Web-Scraping and Data Mining techniques on Geographical Information
Dates: 2-4 July
ECTS credits: 1,5
Duration: 2,5 days
Number of contact hours: 21
Maximum number of participants: 20
- To get a basic understanding of data scraping and data mining procedures for research and academic purposes
- To automatise process of data collection, data preprocessing, visualization, modeling and deploying using self-made scripts and public APIs
- To introduce the students in the use of visual platforms for coding such Jupyther-Notebook with Python as programming language
- To introduce the students to the ecosystem of the Python Data Science libraries
- Exemplify how the processes may be integrated with other tools and workflows
The Web, is a powerful resource of Knowledge and Information were the data is Big, fluid, structured by its nature, and where self learning algorithms interact with the user and between themselves. In this workshop we want to introduce participants to tools and methods that make it possible to automatically collect and learn from this data.
We will teach how to collect data from the World Wide Web and organize information, depicting patterns and extract from these meaningful insights. The exercise will be done on geospatial information and a case study from Portuguese context will be introduced.
There are no prerequisites required; we only ask from our participants to be intrigued in learning more about these subjects.

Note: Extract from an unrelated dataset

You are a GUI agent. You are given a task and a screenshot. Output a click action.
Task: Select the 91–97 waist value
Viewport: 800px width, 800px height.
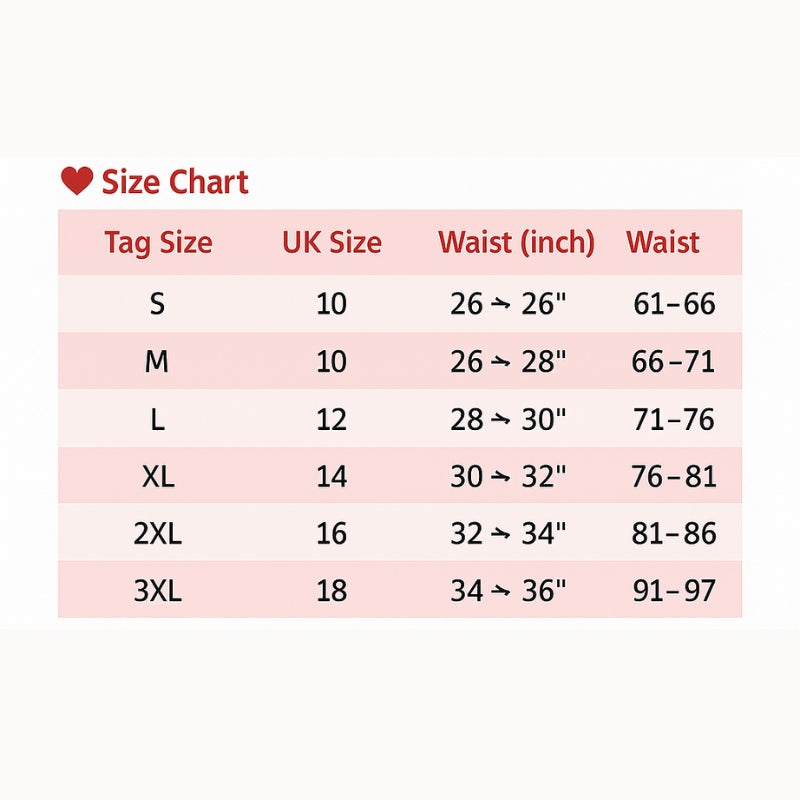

Even though this class will be open to everybody, during the workshop we will use Python as program language for scripting. The platform used for the entire workshop will be Anaconda with Jupyther-Notebook, Qgis, and eventually a text editor and Rhinoceros3D/Grasshopper algorithm design tool.
July 2 (whole day):
- General introduction on Data, Data Types and Data Structures
- General introduction on Data Scraping and the Ethics of scraping
- Introduction to the tools used for the workshop
- Basic refresh on Python (with some snippets of code)
- Definition of the case study, and sharpening of our tool to extract the data
- Storing the data collected and have the first insights in an Exploratory Data Analysis (EDA) approach
July 3 (whole day):
- Create a complete pipeline of code capable to catch the data and store it
- Use Public APIs to add values to our data. (geocoding)
- Structure and shaping the data collected for the Data Mining procedures
- General introduction on Data Mining and Machine Learning
- Introduction to the Python Data Mining libraries used for the workshop
- Exemplifying and exploring the tools and workflows with standard datasets
July 4 (morning):
- Modeling the collected data for knowledge discovery and prediction with supervised and unsupervised learning techniques
- Deploying, mapping and visualizing data patterns and the insights gained in the process
If there is no quorum, the workshops will be cancelled.